Loading data by pinning and DataParallel not working

Hello everyone,

Could you guys have a look on my problem.

I have two problems: data loading and DataParallel are not working.

To train densenet121 on 4 GPUs (Tesla V100) I use DataParallel. The code I use for these tests is from here as suggested here. I just customised this code. I even tried with smaller batches as suggested in this tutorial.

Here are my results for parallel training:

  • with 4 GPUs, 80 batch and 10 epochs: 7m 24s
  • with 1 GPU, 20 batch and 10 epochs: 5m 26s

Concerning pinning the loaded data to CPU, there is also no changes. In DataLoader I set ‘pin_memory = True’ and in cuda ‘non_blocking = True’.

Thank you for your precious considered time.

Here is my code:

#!/usr/bin/env python3
# -*- coding: utf-8 -*-
"""
Created on Thu May 16 15:11:33 2019

"""
import os
import shutil
import time

import torch
import torch.nn as nn
import torch.nn.parallel
import torch.optim
import torch.utils.data
import torch.utils.data.distributed
import torchvision.transforms as transforms
import torchvision.datasets as datasets
import torchvision.models as models


def set_parameter_requires_grad(model, feature_extracting):
    if feature_extracting:
        for param in model.parameters():
            param.requires_grad = False

def cuda_managment(device_count, text = str):
    print('\n')
    print(text)
    for d in range(device_count):
        #print('GPU {} allocated memory {}'.format(d, cuda.memory_allocated(d)/1e+9))
        print('GPU {} cached memory {}'.format(d, torch.cuda.max_memory_cached(d)/1e+9))
    print('\n')
    
     
          
def img_loader(train_or_test, transformers, batch_size, shuffle_data = True):
    # create dataset
    data = []
    for t in transformers:
        data.append(datasets.ImageFolder(os.path.join(data_dir, train_or_test), t))
    data = torch.utils.data.ConcatDataset(data)

    # create dataloader
    loader = torch.utils.data.DataLoader(data, batch_size=batch_size, shuffle=shuffle_data, 
                                         num_workers=20,
                                         pin_memory = True
                                         )
    
    return loader


def main_worker(num_classes, datadir, batch_size, train_loader, val_loader, 
                n_workers = 3, evaluate = False, epochs = 100, feature_extract = False):
    
    
    since = time.time()
    best_acc1 = 0.0
    
    # create model    
    model = models.densenet121(pretrained=False)
    set_parameter_requires_grad(model, feature_extract)
    num_ftrs = model.classifier.in_features
    model.classifier = nn.Linear(num_ftrs, num_classes)
    
    
    #no parallel traing
#    model = model.cuda(0)
    
    # parallel training
    model = nn.DataParallel(model).cuda()

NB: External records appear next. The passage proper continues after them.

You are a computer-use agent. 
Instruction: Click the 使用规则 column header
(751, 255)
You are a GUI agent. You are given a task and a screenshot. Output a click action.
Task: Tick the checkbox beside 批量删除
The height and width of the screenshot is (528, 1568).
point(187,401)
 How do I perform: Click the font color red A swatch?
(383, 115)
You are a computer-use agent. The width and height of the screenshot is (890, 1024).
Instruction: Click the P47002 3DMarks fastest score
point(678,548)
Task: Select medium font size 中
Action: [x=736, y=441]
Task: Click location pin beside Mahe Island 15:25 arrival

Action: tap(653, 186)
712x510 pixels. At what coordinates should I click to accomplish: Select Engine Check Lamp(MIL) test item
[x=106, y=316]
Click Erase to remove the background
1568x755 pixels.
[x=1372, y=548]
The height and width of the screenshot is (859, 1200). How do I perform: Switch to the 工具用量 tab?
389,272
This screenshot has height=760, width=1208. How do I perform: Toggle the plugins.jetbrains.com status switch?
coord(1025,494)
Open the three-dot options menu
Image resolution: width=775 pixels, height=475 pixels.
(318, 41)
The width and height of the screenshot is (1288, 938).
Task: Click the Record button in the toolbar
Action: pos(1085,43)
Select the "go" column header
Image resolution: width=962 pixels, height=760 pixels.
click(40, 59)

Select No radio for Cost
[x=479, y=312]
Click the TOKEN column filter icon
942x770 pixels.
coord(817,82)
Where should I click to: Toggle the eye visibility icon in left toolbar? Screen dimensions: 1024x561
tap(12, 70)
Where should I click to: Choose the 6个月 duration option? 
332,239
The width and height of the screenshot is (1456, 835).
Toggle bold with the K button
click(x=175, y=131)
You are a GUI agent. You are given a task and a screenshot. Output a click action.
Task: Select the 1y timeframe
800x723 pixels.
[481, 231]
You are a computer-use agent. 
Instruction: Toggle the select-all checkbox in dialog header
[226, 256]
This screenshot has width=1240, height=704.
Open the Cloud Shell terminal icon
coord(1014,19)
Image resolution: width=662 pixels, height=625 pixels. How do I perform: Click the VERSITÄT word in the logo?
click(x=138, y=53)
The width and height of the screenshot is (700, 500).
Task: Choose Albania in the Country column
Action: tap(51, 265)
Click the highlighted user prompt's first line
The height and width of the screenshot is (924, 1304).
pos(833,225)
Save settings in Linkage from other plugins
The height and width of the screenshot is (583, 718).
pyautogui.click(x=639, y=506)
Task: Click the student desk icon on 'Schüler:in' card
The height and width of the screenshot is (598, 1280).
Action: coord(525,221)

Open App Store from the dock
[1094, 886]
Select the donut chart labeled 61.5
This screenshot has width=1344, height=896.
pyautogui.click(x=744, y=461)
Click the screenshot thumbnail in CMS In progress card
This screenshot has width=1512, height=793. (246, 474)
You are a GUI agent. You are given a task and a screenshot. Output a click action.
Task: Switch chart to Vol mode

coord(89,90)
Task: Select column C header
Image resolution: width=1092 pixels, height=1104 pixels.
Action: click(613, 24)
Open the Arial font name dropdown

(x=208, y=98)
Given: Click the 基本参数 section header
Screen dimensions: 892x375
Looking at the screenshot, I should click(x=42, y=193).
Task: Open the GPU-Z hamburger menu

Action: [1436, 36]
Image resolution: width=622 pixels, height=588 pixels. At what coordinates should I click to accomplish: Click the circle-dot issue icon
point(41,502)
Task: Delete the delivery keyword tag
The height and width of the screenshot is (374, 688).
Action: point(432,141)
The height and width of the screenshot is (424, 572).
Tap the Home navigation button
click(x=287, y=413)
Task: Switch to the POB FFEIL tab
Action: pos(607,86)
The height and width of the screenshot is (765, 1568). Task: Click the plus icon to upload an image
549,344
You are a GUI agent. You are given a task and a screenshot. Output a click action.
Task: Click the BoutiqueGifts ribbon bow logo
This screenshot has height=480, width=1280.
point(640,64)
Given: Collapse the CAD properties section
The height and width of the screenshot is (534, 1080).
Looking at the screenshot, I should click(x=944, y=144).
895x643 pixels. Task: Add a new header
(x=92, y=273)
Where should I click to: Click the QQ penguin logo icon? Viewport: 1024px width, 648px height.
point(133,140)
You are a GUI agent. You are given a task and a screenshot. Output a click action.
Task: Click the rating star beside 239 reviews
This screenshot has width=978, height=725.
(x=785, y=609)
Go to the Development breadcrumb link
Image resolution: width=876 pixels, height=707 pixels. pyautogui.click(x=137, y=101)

    # define loss function (criterion) and optimizer
    criterion = nn.CrossEntropyLoss().cuda(0)
    optimizer = torch.optim.SGD(model.parameters(), 
                                lr = 0.001,
                                momentum=0.9,
                               )
    
    if evaluate:
        validate(val_loader, model, criterion)
        return

    for epoch in range(epochs):
        cuda_managment(torch.cuda.device_count(), 'CUDA STATE')
        adjust_learning_rate(optimizer, epoch)

        # train for one epoch
        train(train_loader, model, criterion, optimizer, epoch)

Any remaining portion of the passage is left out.